Ainda quase que nem tive tempo de aqui mencionar que as minhas férias chegaram ao fim e regressei ao trabalho na passada 2ª feira!...

Já cheguei à conclusão que, devo ser mesmo muito diferente da grande maioria das outras pessoas, porque adoro trabalhar em Agosto!

Os transportes vão vazios e chegamos muito mais depressa ao nosso destino por não haver o trânsito de todos aqueles que se encontram em "vacances"...
O telefone no escritório não toca sequer, o que nos dá muita concentração para podermos trabalhar...
Porque, contrariamente ao que se passa nos outros empregos, no meu continuamos sempre a 1000km/hora e com imensos assuntos a tratar, mesmo durante o mês de Agosto.

Stresses à parte, o que gosto mesmo muito no regresso de férias é aquela sensação de ainda estar a léguas de distância dali e de as situações mais incómodas do dia-a-dia me passarem completamente ao lado!...





- "Corners of my Home (Once a Week)" # 30 -



Outra das coisas de que gosto particularmente, no regresso ao emprego após as "férias grandes", é o rever os colegas-amigos, aqueles que, por um motivo ou outro, nos são mais "chegados" ou com quem fomos criando mais afinidades... Aqueles de quem, verdadeiramente, vemos que sentimos falta, ao regressarmos.

O ZA é um deles!...






O ZA também esteve de férias na sua terra-natal e trouxe-me de lá estes dois magníficos ímans para a colecção "on my fridge".

Obrigadão!






Mas o ZA é hoje digno de menção aqui no blog por um outro motivo também, já que criou a sua conta no Flickr, através da qual nos vai espantar com o seu olho "clínico" para a fotografia.

Ficamos a aguardar!




Um grande beijinho de agradecimento para a B. (outra colega-amiga) pelo belo postal enviado dessas terras longínquas (é só descobri-lo na foto)!






terça-feira, 12 de agosto de 2008

"Os Gatos dos Quintais"








Quando comecei a escrever neste blog sobre "Os Gatos dos Quintais", nunca imaginei que me envolveria de uma forma tão estreita no que se viria a passar nesta, aparentemente tranquila, colónia felina de um bairro de Lisboa!...

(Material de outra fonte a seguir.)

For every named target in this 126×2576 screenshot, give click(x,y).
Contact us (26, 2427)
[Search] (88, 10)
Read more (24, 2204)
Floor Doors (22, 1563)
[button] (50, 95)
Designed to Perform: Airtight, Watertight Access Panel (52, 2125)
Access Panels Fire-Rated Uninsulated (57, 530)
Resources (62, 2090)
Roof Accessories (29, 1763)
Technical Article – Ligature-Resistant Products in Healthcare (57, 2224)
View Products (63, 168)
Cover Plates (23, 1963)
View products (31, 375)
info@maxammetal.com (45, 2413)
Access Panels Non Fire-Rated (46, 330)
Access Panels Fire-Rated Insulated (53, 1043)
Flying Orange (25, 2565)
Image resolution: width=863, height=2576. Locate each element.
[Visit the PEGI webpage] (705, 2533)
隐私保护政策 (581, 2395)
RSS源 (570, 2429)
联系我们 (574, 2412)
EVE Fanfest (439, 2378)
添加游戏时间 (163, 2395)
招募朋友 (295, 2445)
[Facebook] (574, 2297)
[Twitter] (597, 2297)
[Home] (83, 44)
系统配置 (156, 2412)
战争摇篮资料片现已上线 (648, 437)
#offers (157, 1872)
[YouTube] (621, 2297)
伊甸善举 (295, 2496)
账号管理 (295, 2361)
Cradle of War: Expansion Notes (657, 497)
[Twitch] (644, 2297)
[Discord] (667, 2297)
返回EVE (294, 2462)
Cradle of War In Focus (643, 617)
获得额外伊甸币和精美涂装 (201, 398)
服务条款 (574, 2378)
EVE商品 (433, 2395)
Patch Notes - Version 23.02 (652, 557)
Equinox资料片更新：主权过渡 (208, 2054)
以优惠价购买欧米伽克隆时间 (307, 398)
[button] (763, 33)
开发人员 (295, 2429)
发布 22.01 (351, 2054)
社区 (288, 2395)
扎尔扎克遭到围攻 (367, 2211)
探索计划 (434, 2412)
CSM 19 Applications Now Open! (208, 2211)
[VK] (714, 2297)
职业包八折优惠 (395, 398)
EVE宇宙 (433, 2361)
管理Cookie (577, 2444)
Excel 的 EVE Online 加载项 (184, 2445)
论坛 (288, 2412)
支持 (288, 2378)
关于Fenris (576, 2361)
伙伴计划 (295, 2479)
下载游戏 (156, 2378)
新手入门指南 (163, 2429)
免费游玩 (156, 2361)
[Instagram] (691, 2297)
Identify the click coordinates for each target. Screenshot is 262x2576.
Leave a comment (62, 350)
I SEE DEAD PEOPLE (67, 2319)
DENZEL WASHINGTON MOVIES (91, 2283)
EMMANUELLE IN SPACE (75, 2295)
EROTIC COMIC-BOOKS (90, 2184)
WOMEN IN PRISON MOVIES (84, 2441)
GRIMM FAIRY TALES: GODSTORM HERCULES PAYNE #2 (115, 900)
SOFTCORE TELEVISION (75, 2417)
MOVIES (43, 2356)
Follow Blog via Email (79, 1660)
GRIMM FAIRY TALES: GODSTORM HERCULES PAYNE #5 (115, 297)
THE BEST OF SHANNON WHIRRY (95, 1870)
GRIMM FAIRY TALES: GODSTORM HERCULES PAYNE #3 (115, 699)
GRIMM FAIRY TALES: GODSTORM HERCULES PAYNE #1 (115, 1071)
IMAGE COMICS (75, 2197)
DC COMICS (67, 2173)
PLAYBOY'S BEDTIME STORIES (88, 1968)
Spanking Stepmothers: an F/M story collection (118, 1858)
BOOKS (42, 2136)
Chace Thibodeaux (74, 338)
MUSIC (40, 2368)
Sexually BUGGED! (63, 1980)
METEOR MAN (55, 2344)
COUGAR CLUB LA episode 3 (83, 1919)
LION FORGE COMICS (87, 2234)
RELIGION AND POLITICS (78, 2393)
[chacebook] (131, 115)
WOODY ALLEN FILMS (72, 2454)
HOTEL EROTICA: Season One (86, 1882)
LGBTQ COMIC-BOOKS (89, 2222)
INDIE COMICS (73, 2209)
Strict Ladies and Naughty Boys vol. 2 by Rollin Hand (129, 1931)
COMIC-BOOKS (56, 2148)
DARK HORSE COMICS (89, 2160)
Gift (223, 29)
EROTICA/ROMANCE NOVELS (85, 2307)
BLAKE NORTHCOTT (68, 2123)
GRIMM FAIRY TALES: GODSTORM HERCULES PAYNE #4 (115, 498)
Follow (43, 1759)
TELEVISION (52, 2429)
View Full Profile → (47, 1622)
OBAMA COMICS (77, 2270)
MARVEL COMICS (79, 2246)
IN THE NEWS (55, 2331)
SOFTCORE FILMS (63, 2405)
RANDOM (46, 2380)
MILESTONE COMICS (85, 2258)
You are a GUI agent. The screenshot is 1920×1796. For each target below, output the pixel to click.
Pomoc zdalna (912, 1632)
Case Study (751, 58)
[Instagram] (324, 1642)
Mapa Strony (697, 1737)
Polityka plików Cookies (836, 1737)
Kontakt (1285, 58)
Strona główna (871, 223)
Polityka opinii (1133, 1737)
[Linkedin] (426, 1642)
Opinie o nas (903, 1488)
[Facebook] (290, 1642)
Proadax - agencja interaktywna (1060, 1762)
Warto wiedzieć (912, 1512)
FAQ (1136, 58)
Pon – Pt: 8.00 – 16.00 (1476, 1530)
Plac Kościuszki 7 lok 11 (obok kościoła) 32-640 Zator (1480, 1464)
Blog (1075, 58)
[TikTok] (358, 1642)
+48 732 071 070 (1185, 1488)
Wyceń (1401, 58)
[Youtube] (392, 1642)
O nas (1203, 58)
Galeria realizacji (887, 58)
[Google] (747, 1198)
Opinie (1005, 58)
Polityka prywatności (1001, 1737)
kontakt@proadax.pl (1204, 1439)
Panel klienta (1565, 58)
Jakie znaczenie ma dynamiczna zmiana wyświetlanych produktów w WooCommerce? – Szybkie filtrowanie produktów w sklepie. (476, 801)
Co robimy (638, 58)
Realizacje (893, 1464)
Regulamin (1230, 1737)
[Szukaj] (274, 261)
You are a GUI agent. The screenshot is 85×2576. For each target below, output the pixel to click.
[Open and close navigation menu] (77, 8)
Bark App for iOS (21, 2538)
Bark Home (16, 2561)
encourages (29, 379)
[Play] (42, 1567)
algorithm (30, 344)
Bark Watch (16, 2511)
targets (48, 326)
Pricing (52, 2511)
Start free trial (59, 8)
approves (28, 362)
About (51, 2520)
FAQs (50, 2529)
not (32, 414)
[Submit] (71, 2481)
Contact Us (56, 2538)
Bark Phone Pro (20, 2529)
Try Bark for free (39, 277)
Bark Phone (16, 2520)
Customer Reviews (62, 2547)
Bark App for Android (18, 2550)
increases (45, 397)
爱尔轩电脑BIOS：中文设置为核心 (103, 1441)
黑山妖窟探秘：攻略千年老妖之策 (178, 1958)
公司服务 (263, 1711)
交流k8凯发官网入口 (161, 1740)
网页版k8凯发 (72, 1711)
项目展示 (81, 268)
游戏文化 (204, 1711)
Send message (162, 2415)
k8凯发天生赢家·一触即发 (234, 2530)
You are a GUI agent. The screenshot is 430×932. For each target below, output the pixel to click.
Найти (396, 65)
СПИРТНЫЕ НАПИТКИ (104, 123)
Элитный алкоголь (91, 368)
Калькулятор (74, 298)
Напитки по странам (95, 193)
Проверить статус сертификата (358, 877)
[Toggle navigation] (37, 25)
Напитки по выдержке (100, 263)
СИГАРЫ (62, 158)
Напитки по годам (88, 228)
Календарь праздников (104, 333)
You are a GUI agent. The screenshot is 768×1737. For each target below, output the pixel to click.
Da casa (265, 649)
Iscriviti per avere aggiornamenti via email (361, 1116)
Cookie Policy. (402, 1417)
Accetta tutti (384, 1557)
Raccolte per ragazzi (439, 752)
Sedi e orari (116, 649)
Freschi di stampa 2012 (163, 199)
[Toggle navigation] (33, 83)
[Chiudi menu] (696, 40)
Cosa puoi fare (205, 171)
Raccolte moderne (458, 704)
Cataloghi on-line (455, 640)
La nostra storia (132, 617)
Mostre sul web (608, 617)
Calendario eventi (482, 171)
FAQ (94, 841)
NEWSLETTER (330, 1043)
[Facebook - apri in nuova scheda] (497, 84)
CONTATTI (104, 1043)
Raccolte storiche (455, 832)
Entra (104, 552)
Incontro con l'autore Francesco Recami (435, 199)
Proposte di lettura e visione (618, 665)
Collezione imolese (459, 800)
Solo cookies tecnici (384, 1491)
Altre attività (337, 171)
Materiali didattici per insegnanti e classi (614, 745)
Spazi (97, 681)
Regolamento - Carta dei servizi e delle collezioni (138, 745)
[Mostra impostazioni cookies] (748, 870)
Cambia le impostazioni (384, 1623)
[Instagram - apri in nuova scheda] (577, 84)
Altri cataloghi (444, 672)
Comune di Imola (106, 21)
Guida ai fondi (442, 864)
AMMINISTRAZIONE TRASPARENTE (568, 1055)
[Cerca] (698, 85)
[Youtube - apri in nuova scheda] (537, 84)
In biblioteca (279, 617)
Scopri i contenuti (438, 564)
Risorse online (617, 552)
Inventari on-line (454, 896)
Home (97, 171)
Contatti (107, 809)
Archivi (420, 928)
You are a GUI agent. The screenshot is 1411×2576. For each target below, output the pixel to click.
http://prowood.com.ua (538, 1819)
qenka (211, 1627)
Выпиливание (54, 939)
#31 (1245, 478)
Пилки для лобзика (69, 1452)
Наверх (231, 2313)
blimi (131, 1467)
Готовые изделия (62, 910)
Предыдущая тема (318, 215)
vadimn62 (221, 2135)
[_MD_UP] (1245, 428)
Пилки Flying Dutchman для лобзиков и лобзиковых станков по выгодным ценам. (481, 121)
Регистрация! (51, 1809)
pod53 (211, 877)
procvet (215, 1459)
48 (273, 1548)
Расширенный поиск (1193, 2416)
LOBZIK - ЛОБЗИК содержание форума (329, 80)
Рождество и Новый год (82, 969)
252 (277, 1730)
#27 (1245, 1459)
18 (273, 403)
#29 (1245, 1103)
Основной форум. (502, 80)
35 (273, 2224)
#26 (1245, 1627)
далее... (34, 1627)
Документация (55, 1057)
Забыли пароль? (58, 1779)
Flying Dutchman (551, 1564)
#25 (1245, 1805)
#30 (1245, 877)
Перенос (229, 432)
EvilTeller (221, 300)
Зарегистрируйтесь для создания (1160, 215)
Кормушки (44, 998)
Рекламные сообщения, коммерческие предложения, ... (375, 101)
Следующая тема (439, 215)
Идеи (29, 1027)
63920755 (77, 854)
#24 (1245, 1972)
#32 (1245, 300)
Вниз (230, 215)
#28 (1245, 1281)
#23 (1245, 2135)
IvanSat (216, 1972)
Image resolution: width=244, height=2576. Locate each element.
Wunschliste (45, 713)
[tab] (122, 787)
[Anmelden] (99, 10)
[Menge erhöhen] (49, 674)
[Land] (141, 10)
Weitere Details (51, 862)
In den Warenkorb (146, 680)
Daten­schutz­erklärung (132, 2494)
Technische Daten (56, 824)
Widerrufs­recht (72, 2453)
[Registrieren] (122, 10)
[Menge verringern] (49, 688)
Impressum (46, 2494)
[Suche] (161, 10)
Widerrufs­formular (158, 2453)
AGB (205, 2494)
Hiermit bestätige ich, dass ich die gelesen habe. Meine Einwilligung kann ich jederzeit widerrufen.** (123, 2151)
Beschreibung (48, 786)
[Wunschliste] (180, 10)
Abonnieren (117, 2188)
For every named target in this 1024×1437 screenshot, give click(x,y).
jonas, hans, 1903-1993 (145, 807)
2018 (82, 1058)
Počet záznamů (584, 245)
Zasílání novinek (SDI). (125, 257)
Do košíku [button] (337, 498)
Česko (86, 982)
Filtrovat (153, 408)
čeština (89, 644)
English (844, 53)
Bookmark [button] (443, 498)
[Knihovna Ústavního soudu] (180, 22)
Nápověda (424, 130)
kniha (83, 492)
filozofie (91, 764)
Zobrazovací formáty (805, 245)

Quem me conhece bem, sabe que, apesar de não ter vida (nem tempo) para estas "andanças", o facto é que não consigo ficar indiferente (e, muito menos, de braços cruzados) perante situações de injustiça com seres humanos ou animais.
Há, também, quem diga que tenho o triste defeito de carregar com o peso do mundo, quando ninguém carrega por mim!...

Desde que, em Junho passado, o blog 7 Gatos dos Quintais ficou inacessível ao público em geral (e, verdade seja dita, deixou de ser actualizado), muita coisa aconteceu:

- Esterilizámos e castrámos (a nosso custo e com a ajuda de algumas pessoas) 1 das gatas e os 2 machos;

- 5 dos bebés (das 2 ninhadas) já foram adoptados;

- Os 2 machos foram adoptados juntos;

- O único gato que tinha saído directamente do Canil/Gatil Municipal de Lisboa com dona, passados 3 meses, teve que ser entregue a nova dona (devido a “incompatibilidades”);

- As 2 gatas-mães ainda se encontram comigo por estarem fragilizadas (e necessitarem de mais contacto com humanos, antes de poderem ser dadas para adopção). Já foram ambas esterilizadas (custo suportado unicamente por mim);

- Não consegui resistir aos encantos da 3ª fêmea (que já tinha dona interessada) e acabei por a adoptar;

- A 4ª fêmea ainda se encontra numa outra FAT; tendo já sido esterilizada (a nosso custo).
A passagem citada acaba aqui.